Give back exactly the lines of the entries below from the line with "[Cookiebot von Usercentrics" to the line with "2. Работодатели конкурируют", inclusive, and only those.
:::
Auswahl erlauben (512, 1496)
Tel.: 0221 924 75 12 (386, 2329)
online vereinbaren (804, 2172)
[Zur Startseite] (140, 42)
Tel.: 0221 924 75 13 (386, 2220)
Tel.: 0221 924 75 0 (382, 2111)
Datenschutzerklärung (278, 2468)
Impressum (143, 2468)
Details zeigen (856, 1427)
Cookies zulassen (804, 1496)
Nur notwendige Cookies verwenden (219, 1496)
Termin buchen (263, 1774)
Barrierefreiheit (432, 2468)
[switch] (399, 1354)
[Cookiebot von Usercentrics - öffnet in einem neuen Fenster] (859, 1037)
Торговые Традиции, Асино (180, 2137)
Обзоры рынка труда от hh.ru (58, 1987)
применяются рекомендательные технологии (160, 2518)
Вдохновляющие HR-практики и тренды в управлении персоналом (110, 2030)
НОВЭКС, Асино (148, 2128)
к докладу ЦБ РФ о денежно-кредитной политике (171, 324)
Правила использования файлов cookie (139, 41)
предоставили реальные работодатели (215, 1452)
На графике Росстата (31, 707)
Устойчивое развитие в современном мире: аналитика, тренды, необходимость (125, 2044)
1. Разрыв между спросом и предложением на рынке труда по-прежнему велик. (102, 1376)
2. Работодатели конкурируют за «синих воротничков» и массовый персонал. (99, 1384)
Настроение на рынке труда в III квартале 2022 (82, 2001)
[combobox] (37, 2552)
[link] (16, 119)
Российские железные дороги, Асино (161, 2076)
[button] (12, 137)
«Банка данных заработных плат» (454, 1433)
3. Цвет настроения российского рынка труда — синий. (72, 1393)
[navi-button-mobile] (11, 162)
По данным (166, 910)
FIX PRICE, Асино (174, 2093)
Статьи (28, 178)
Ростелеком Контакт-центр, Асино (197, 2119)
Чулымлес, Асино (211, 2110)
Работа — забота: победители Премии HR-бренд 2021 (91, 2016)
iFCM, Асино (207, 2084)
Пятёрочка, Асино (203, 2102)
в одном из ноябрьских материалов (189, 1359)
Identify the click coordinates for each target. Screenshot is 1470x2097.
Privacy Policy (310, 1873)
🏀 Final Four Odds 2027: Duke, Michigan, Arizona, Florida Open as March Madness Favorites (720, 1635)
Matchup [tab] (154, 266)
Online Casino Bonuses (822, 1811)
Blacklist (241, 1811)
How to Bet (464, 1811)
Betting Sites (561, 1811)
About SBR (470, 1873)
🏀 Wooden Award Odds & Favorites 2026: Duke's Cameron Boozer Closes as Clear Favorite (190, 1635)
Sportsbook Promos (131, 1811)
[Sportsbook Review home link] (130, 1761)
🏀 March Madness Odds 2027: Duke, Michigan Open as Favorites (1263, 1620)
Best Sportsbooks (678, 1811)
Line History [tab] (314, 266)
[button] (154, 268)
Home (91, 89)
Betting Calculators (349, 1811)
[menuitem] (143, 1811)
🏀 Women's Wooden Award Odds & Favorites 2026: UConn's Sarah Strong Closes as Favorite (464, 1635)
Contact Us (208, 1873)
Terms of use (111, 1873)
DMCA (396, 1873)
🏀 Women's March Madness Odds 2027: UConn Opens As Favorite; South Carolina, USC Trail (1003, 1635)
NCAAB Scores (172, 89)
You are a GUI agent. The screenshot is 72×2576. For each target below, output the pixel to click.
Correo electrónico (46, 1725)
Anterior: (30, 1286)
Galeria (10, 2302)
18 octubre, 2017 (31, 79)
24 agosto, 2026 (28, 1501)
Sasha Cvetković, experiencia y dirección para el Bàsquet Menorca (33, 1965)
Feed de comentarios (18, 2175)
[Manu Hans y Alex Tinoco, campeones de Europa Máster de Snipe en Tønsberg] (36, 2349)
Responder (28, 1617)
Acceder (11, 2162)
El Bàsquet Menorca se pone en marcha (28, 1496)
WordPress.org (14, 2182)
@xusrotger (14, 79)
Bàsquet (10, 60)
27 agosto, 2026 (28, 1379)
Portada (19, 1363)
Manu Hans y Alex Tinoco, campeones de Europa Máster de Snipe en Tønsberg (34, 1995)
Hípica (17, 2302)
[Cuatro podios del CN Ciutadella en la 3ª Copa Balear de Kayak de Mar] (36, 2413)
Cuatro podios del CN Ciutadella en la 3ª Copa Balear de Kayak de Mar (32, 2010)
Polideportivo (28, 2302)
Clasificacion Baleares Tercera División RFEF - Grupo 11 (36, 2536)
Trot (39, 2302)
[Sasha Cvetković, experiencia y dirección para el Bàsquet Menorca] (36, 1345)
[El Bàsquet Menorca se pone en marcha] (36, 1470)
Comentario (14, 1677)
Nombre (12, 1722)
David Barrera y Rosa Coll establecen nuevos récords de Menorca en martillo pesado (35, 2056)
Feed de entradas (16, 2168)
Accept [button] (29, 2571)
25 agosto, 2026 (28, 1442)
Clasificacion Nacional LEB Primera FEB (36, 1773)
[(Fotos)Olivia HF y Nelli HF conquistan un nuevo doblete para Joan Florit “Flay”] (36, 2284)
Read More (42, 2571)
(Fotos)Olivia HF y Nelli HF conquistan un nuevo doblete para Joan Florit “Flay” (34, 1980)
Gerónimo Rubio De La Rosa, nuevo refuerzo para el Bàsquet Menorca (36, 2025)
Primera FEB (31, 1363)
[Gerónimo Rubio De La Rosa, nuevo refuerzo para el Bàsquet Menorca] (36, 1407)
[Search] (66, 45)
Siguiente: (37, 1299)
:::
▶ _EXPECTED ANSWER_:
[Cookiebot von Usercentrics - öffnet in einem neuen Fenster] (859, 1037)
Торговые Традиции, Асино (180, 2137)
Обзоры рынка труда от hh.ru (58, 1987)
применяются рекомендательные технологии (160, 2518)
Вдохновляющие HR-практики и тренды в управлении персоналом (110, 2030)
НОВЭКС, Асино (148, 2128)
к докладу ЦБ РФ о денежно-кредитной политике (171, 324)
Правила использования файлов cookie (139, 41)
предоставили реальные работодатели (215, 1452)
На графике Росстата (31, 707)
Устойчивое развитие в современном мире: аналитика, тренды, необходимость (125, 2044)
1. Разрыв между спросом и предложением на рынке труда по-прежнему велик. (102, 1376)
2. Работодатели конкурируют за «синих воротничков» и массовый персонал. (99, 1384)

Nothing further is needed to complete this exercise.